RECORDS SUPPLIED:
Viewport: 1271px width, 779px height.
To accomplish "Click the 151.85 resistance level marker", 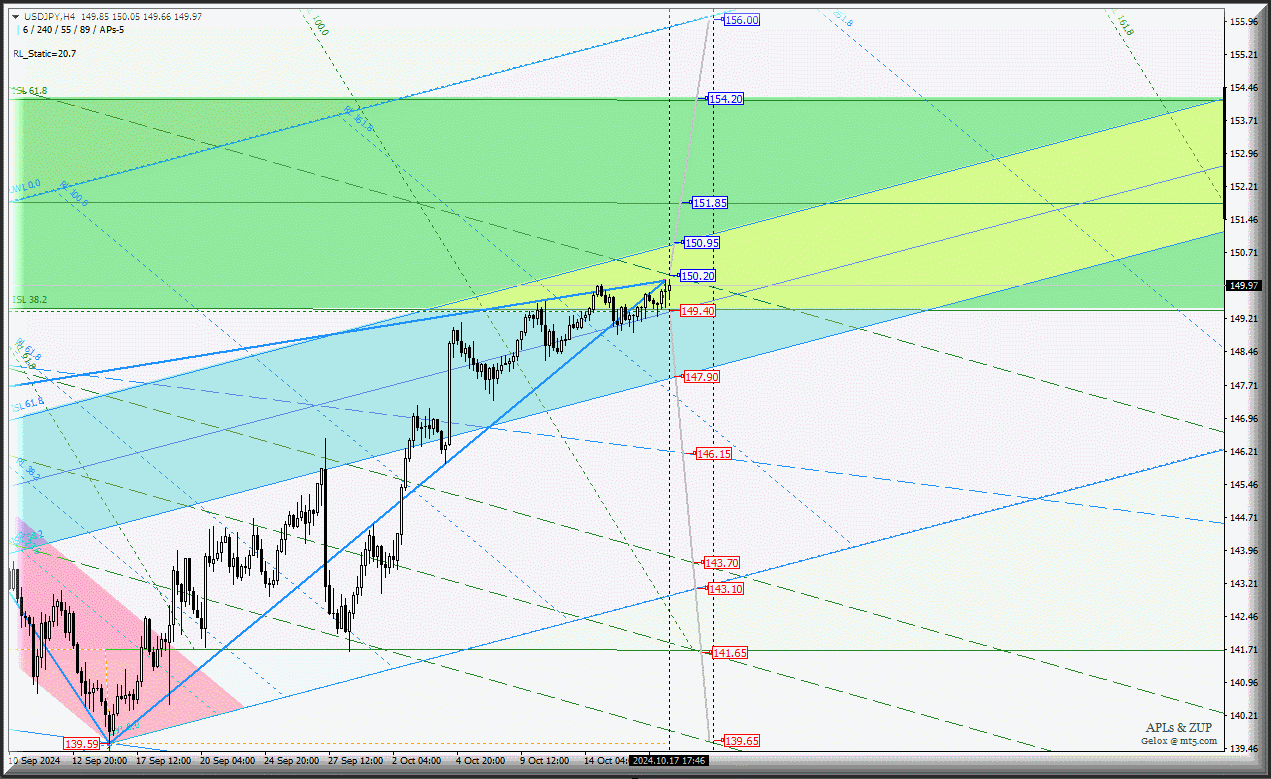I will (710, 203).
...
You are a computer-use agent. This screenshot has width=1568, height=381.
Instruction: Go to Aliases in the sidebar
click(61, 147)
* * *
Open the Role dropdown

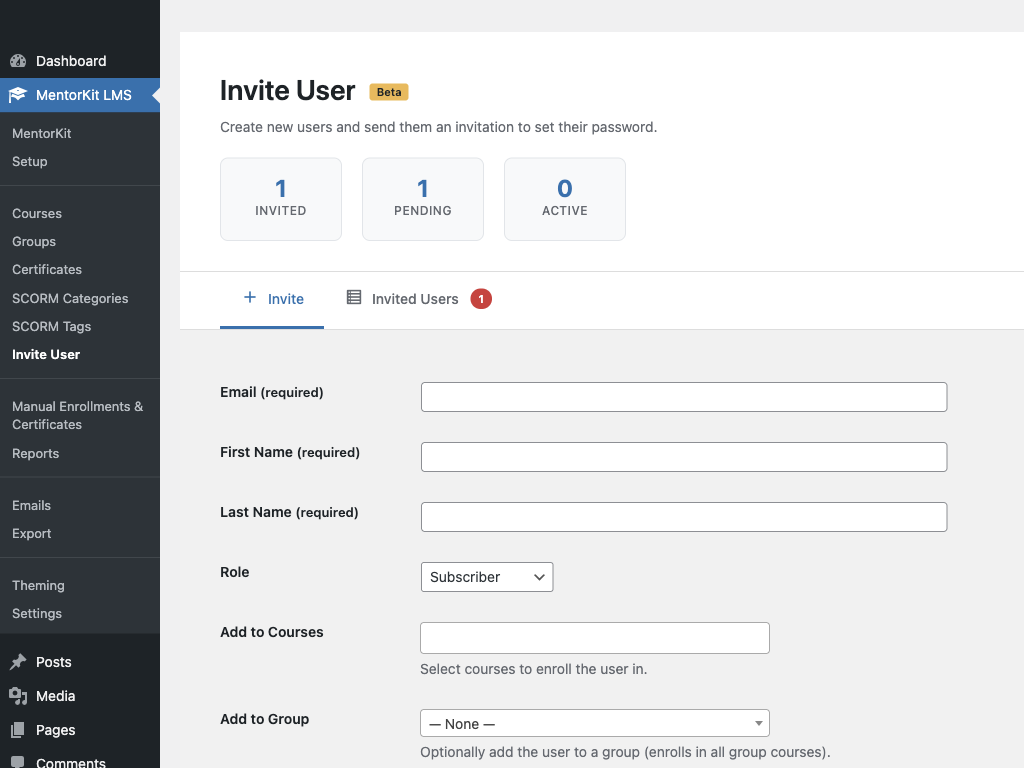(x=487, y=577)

WHAT YOU ARE ASKED TO DO:
Only the lines containing "height" are needed; pull them out of the listing.

TASK SOLUTION:
Viewport: 1271px width, 779px height.
You are a computer-use agent. This screenshot has width=1568, height=381.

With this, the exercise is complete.